◆ Task requirements:
Exactly as given, restate each record that follows.

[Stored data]
*** Begin section ***

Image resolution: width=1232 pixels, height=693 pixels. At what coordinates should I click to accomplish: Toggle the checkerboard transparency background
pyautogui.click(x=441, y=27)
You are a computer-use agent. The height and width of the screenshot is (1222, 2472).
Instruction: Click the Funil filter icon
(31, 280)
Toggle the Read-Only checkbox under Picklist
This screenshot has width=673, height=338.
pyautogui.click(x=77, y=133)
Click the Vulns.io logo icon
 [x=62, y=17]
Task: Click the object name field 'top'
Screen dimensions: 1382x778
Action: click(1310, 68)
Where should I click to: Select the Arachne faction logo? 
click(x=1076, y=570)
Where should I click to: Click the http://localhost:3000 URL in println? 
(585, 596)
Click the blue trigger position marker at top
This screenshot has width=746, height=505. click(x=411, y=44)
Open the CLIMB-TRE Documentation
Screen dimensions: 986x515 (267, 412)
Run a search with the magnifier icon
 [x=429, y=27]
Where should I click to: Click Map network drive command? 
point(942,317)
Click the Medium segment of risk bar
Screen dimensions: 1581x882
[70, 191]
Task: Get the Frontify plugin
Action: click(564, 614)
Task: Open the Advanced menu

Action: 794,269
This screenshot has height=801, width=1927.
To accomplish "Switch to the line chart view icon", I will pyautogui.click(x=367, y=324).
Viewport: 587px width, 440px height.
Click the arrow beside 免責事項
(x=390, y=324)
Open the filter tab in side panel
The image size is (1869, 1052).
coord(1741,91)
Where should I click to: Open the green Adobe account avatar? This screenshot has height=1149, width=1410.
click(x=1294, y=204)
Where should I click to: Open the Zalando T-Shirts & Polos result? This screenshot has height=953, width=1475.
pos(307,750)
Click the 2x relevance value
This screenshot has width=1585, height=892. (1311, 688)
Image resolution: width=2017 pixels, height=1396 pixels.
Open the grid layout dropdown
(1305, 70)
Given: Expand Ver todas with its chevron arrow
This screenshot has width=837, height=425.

*** End section ***

◆ Answer area:
Image resolution: width=1232 pixels, height=693 pixels. At what coordinates should I click to accomplish: Toggle the checkerboard transparency background
pyautogui.click(x=441, y=27)
You are a computer-use agent. The height and width of the screenshot is (1222, 2472).
Instruction: Click the Funil filter icon
(31, 280)
Toggle the Read-Only checkbox under Picklist
This screenshot has width=673, height=338.
pyautogui.click(x=77, y=133)
Click the Vulns.io logo icon
 [x=62, y=17]
Task: Click the object name field 'top'
Screen dimensions: 1382x778
Action: click(1310, 68)
Where should I click to: Select the Arachne faction logo? 
click(x=1076, y=570)
Where should I click to: Click the http://localhost:3000 URL in println? 
(585, 596)
Click the blue trigger position marker at top
This screenshot has width=746, height=505. click(x=411, y=44)
Open the CLIMB-TRE Documentation
Screen dimensions: 986x515 (267, 412)
Run a search with the magnifier icon
 [x=429, y=27]
Where should I click to: Click Map network drive command? 
point(942,317)
Click the Medium segment of risk bar
Screen dimensions: 1581x882
[70, 191]
Task: Get the Frontify plugin
Action: click(564, 614)
Task: Open the Advanced menu

Action: 794,269
This screenshot has height=801, width=1927.
To accomplish "Switch to the line chart view icon", I will pyautogui.click(x=367, y=324).
Viewport: 587px width, 440px height.
Click the arrow beside 免責事項
(x=390, y=324)
Open the filter tab in side panel
The image size is (1869, 1052).
coord(1741,91)
Where should I click to: Open the green Adobe account avatar? This screenshot has height=1149, width=1410.
click(x=1294, y=204)
Where should I click to: Open the Zalando T-Shirts & Polos result? This screenshot has height=953, width=1475.
pos(307,750)
Click the 2x relevance value
This screenshot has width=1585, height=892. (1311, 688)
Image resolution: width=2017 pixels, height=1396 pixels.
Open the grid layout dropdown
(1305, 70)
Given: Expand Ver todas with its chevron arrow
This screenshot has width=837, height=425.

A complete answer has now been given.